Un obstacle : l'activation spontanée rapide des ovocytes
L'obstacle au clonage vient de la physiologie particulière de l'ovocyte des rates. Cet ovocyte est beaucoup plus sensible à l'activation que celui des autres espèces. En effet, les ovocytes des rates s'activent spontanément peu après leur retrait des oviductes (dans les soixante minutes), ce qui laisse trop peu de temps pour mener à bien le processus de transfert du noyau d'une cellule somatique dans l'ovocyte anucléé.
Pour permettre à l'embryon de se reconstruire avant le début de l'activation de l'ovocyte, Zhou, Renard et coll. ont d'abord développé une procédure rapide de TNCS. Malgré cette manipulation rapide, aucun développement ftal n'est survenu.
Utilisant leur connaissance du mécanisme d'activation des ovocytes, ils ont alors bloqué artificiellement ce processus d'activation à l'aide d'un médicament, un inhibiteur de protéase (MG132). Cette molécule, ont-ils constaté, permet de stabiliser les ovocytes en métaphase pendant trois heures. Ils ont ensuite effectué le transfert de noyaux avant d'induire artificiellement l'activation par une autre molécule (inhibiteur de kinase spécifique du cdc2).
Deux mâles et deux femelles fertiles
« Nous avons trouvé une issue à une situation d'échec devant laquelle se trouvaient confrontées de nombreuses équipes dans le monde », déclare au « Quotidien » le Dr Renard.
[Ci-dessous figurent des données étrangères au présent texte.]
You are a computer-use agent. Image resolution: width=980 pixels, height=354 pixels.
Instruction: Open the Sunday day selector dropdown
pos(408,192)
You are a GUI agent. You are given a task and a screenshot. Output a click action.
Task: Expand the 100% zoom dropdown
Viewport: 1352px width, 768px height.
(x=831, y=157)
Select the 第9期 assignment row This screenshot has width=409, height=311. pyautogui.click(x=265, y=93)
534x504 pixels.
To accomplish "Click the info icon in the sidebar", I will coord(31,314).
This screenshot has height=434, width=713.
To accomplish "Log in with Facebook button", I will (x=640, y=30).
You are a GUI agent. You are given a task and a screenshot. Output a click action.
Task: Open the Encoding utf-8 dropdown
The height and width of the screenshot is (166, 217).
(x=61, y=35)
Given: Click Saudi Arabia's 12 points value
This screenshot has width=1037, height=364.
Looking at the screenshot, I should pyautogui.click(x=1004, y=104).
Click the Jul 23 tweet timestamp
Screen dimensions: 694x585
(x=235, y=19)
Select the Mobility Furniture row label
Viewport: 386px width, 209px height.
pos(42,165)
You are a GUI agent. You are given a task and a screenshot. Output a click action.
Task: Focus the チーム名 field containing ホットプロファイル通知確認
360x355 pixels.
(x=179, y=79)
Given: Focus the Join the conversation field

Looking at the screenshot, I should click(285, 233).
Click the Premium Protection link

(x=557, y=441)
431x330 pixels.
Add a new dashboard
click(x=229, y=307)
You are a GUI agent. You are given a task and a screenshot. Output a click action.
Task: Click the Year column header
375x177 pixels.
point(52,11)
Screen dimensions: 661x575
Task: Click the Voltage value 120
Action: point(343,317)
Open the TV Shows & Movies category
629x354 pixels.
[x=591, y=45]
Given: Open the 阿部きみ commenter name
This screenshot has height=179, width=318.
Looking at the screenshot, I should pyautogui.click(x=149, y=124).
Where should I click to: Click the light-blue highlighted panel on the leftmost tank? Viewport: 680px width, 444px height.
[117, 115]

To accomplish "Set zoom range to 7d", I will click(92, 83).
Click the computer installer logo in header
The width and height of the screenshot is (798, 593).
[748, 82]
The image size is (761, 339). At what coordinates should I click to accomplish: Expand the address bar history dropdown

Cette méthode de clonage a abouti à la naissance de deux rats mâles clonés, et deux rates femelles clonées qui se sont développées normalement pour devenir des adultes fertiles. L'objectif de l'équipe est maintenant de « mieux comprendre les événements biologiques pour tenter d'améliorer l'efficacité », confie le Dr Renard. « Et, sur un plan plus finalisé, utiliser des cellules génétiquement modifiées par recombinaison homologue à un locus d'intérêt. » Cela permettrait de créer des rats génétiquement modifiés, précieux pour la recherche biomédicale.